The expected output is every entry that follows, reproduced exactly.

*** Opening of Data excerpts ***

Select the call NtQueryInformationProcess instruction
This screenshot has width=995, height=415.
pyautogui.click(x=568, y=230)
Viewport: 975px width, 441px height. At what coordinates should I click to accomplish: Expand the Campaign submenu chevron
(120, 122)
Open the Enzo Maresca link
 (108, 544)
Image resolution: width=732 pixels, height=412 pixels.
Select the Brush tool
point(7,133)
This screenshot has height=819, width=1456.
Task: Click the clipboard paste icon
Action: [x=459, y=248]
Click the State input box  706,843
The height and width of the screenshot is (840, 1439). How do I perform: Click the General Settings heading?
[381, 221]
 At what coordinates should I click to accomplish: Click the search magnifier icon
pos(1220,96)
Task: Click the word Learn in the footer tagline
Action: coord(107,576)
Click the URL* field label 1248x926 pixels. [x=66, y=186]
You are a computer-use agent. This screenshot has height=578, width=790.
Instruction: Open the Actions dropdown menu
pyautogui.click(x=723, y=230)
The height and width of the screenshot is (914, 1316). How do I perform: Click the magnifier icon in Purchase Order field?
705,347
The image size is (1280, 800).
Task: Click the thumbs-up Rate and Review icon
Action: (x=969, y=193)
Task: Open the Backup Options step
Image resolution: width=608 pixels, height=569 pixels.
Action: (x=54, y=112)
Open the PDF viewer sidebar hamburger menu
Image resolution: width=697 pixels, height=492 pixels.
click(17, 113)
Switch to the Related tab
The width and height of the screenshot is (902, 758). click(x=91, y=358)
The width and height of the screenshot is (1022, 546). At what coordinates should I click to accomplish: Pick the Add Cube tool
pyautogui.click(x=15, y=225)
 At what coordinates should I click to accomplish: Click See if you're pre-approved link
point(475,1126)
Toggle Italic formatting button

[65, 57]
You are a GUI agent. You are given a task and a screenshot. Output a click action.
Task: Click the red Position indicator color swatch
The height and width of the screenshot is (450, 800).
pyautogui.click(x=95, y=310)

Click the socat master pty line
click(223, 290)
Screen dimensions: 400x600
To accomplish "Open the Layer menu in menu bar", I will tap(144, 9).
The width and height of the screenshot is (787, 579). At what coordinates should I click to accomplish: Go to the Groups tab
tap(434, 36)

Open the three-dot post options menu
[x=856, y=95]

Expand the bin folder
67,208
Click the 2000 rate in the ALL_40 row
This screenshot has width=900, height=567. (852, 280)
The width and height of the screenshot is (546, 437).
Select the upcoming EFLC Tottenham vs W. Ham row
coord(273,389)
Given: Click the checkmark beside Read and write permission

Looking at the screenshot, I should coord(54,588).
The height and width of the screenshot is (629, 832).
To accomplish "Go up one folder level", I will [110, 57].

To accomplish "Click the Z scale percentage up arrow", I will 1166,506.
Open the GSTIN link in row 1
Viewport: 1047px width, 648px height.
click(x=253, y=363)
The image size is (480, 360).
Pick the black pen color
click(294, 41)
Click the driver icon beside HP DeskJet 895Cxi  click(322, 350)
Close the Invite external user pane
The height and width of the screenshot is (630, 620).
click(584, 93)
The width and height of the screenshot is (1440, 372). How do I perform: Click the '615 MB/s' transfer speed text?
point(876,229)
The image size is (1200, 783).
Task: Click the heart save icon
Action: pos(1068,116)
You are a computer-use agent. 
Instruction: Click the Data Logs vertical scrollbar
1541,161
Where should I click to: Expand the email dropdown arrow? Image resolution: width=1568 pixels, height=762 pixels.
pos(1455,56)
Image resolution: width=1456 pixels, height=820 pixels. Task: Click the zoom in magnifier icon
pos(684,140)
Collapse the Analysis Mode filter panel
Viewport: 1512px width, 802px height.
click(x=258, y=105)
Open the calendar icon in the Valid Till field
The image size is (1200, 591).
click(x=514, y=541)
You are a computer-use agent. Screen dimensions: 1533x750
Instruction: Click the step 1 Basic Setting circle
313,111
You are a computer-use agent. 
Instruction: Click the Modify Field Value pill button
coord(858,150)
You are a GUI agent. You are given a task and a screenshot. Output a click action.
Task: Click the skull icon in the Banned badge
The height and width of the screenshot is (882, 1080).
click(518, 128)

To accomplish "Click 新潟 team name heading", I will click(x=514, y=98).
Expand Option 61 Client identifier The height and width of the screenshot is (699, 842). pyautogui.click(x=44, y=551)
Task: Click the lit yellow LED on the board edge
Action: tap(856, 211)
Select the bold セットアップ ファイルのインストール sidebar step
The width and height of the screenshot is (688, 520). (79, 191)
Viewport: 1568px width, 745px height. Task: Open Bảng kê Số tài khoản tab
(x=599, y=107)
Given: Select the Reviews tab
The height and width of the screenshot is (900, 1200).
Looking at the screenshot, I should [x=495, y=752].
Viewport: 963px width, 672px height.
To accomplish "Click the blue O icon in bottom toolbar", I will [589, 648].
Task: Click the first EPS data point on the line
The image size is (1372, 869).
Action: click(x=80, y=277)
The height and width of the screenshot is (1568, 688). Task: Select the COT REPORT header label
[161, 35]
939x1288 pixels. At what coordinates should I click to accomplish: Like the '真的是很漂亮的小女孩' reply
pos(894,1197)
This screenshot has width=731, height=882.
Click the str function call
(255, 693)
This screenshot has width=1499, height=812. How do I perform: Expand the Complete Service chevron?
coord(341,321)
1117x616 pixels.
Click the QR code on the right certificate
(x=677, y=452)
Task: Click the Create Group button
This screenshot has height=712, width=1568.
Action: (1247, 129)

*** Close of Data excerpts ***

Output:
Select the call NtQueryInformationProcess instruction
This screenshot has width=995, height=415.
pyautogui.click(x=568, y=230)
Viewport: 975px width, 441px height. At what coordinates should I click to accomplish: Expand the Campaign submenu chevron
(120, 122)
Open the Enzo Maresca link
 (108, 544)
Image resolution: width=732 pixels, height=412 pixels.
Select the Brush tool
point(7,133)
This screenshot has height=819, width=1456.
Task: Click the clipboard paste icon
Action: [x=459, y=248]
Click the State input box  706,843
The height and width of the screenshot is (840, 1439). How do I perform: Click the General Settings heading?
[381, 221]
 At what coordinates should I click to accomplish: Click the search magnifier icon
pos(1220,96)
Task: Click the word Learn in the footer tagline
Action: coord(107,576)
Click the URL* field label 1248x926 pixels. [x=66, y=186]
You are a computer-use agent. This screenshot has height=578, width=790.
Instruction: Open the Actions dropdown menu
pyautogui.click(x=723, y=230)
The height and width of the screenshot is (914, 1316). How do I perform: Click the magnifier icon in Purchase Order field?
705,347
The image size is (1280, 800).
Task: Click the thumbs-up Rate and Review icon
Action: (x=969, y=193)
Task: Open the Backup Options step
Image resolution: width=608 pixels, height=569 pixels.
Action: (x=54, y=112)
Open the PDF viewer sidebar hamburger menu
Image resolution: width=697 pixels, height=492 pixels.
click(17, 113)
Switch to the Related tab
The width and height of the screenshot is (902, 758). click(x=91, y=358)
The width and height of the screenshot is (1022, 546). At what coordinates should I click to accomplish: Pick the Add Cube tool
pyautogui.click(x=15, y=225)
 At what coordinates should I click to accomplish: Click See if you're pre-approved link
point(475,1126)
Toggle Italic formatting button

[65, 57]
You are a GUI agent. You are given a task and a screenshot. Output a click action.
Task: Click the red Position indicator color swatch
The height and width of the screenshot is (450, 800).
pyautogui.click(x=95, y=310)

Click the socat master pty line
click(223, 290)
Screen dimensions: 400x600
To accomplish "Open the Layer menu in menu bar", I will tap(144, 9).
The width and height of the screenshot is (787, 579). At what coordinates should I click to accomplish: Go to the Groups tab
tap(434, 36)

Open the three-dot post options menu
[x=856, y=95]

Expand the bin folder
67,208
Click the 2000 rate in the ALL_40 row
This screenshot has width=900, height=567. (852, 280)
The width and height of the screenshot is (546, 437).
Select the upcoming EFLC Tottenham vs W. Ham row
coord(273,389)
Given: Click the checkmark beside Read and write permission

Looking at the screenshot, I should coord(54,588).
The height and width of the screenshot is (629, 832).
To accomplish "Go up one folder level", I will [110, 57].

To accomplish "Click the Z scale percentage up arrow", I will 1166,506.
Open the GSTIN link in row 1
Viewport: 1047px width, 648px height.
click(x=253, y=363)
The image size is (480, 360).
Pick the black pen color
click(294, 41)
Click the driver icon beside HP DeskJet 895Cxi  click(322, 350)
Close the Invite external user pane
The height and width of the screenshot is (630, 620).
click(584, 93)
The width and height of the screenshot is (1440, 372). How do I perform: Click the '615 MB/s' transfer speed text?
point(876,229)
The image size is (1200, 783).
Task: Click the heart save icon
Action: pos(1068,116)
You are a computer-use agent. 
Instruction: Click the Data Logs vertical scrollbar
1541,161
Where should I click to: Expand the email dropdown arrow? Image resolution: width=1568 pixels, height=762 pixels.
pos(1455,56)
Image resolution: width=1456 pixels, height=820 pixels. Task: Click the zoom in magnifier icon
pos(684,140)
Collapse the Analysis Mode filter panel
Viewport: 1512px width, 802px height.
click(x=258, y=105)
Open the calendar icon in the Valid Till field
The image size is (1200, 591).
click(x=514, y=541)
You are a computer-use agent. Screen dimensions: 1533x750
Instruction: Click the step 1 Basic Setting circle
313,111
You are a computer-use agent. 
Instruction: Click the Modify Field Value pill button
coord(858,150)
You are a GUI agent. You are given a task and a screenshot. Output a click action.
Task: Click the skull icon in the Banned badge
The height and width of the screenshot is (882, 1080).
click(518, 128)

To accomplish "Click 新潟 team name heading", I will click(x=514, y=98).
Expand Option 61 Client identifier The height and width of the screenshot is (699, 842). pyautogui.click(x=44, y=551)
Task: Click the lit yellow LED on the board edge
Action: tap(856, 211)
Select the bold セットアップ ファイルのインストール sidebar step
The width and height of the screenshot is (688, 520). (79, 191)
Viewport: 1568px width, 745px height. Task: Open Bảng kê Số tài khoản tab
(x=599, y=107)
Given: Select the Reviews tab
The height and width of the screenshot is (900, 1200).
Looking at the screenshot, I should [x=495, y=752].
Viewport: 963px width, 672px height.
To accomplish "Click the blue O icon in bottom toolbar", I will [589, 648].
Task: Click the first EPS data point on the line
The image size is (1372, 869).
Action: click(x=80, y=277)
The height and width of the screenshot is (1568, 688). Task: Select the COT REPORT header label
[161, 35]
939x1288 pixels. At what coordinates should I click to accomplish: Like the '真的是很漂亮的小女孩' reply
pos(894,1197)
This screenshot has width=731, height=882.
Click the str function call
(255, 693)
This screenshot has width=1499, height=812. How do I perform: Expand the Complete Service chevron?
coord(341,321)
1117x616 pixels.
Click the QR code on the right certificate
(x=677, y=452)
Task: Click the Create Group button
This screenshot has height=712, width=1568.
Action: (1247, 129)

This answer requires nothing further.